The week's action is highlighted by what is no doubt one of the more anticipated bills of the young year, as Yeasayer and MGMT play Holocene in Portland on Wednesday night. It's hard to slap an accurate label on the music of Brooklyn's Yeasayer. The band's unironic embracing of world rhythms, combined with elements of vintage pop, dub, and what the kids call indie rock has made their debut full-length All Hour Cymbals one of the more talked about releases of the past few months. It's a rare thing for a band to come along sounding so fully formed, so aware of what they can do from the get-go, and Yeasayer pull it off with ease whether they mean to or not. MGMT, meanwhile, are fresh off an appearance on Letterman (wearing capes, no less) and their own debut, Oracular Spectacular, was just issued by Columbia.
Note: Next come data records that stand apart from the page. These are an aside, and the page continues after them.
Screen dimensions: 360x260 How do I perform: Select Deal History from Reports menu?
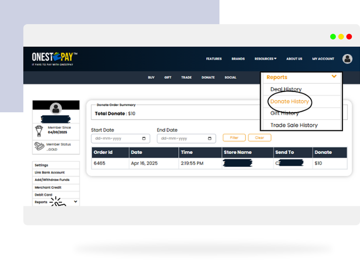[x=286, y=89]
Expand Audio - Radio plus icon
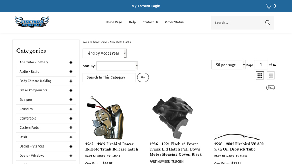 coord(71,72)
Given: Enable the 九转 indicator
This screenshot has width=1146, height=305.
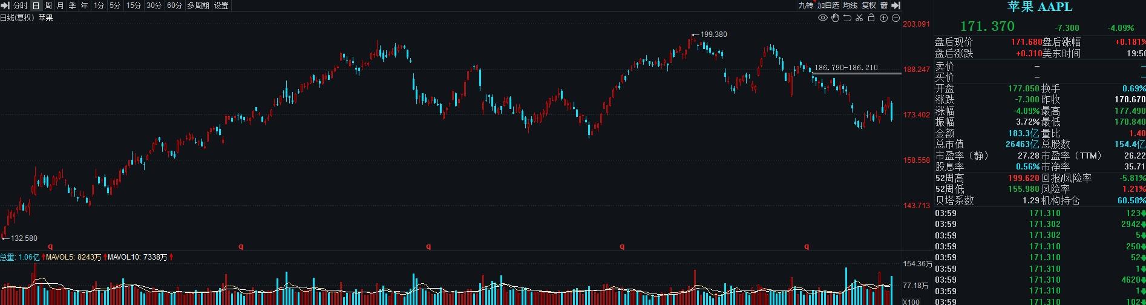Looking at the screenshot, I should tap(805, 5).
A lot of new releases to hear this week, too, including the solo debut from Death Cab for Cutie's Chris Walla. Somehow, between producing for Tegan & Sara and recording a new Death Cab album due out in the spring, Walla found time to finally give a batch of his own songs the studio treatment. The result, Field Manual, drops Tuesday on Barsuk, although it took something of an arduous path to get there. As you might recall, a hard drive housing the album was seized by U.S. border officials last year as it was in the process of being transfered from Vancouver, BC, leaving many wondering if it could have had anything to do with the political content of some of the songs. Luckily, there were backups on tape, because it's doubtful that the hard drive will ever leave security purgatory.
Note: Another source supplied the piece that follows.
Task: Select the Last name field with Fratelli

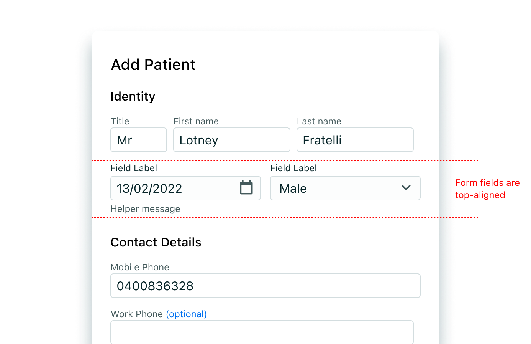Action: 355,140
Also out this week, Ida's Lovers Prayers, the Radar Bros.' Auditorium, Willie Nelson's Moment of Forever, Joe Jackson's Rain, Thao & the Get Down Stay Down's We Brave Bee Stings & All, Vampire Weekend's self-titled effort, and the Helio Sequence's Keep Your Eyes Ahead, among others.

Among the rest of the live music to be had in the area: Liars and No Age play the Wonder Ballroom on Monday night; Wednesday features former Drive-By Trucker Jason Isbell with Will Hoge and Jeremy Fisher at the Mission Theater, while Tim Finn and Miranda Lee Richards are at Mississippi Studios and cellist Gideon Freudman plays Pix Patisserie on Hawthorne; Thursday, it's Southerly with Minmae and Minor Thirds at Kelly's Olympian, as well as Nada Surf and Port O'Brien at the Doug Fir; the week closes out with locals The Dimes, Derby, and Andy Werth at Holocene on Friday, while veteran roots-bluesman Chris Smither plays two shows: Friday at the Waters Cultural Center in Hillsboro and Saturday at the Shedd Institute in Eugene.

MP3s: Yeasayer, from All Hour Cymbals- "2080" and "Sunrise"

The thread is open-- what's on your musical minds?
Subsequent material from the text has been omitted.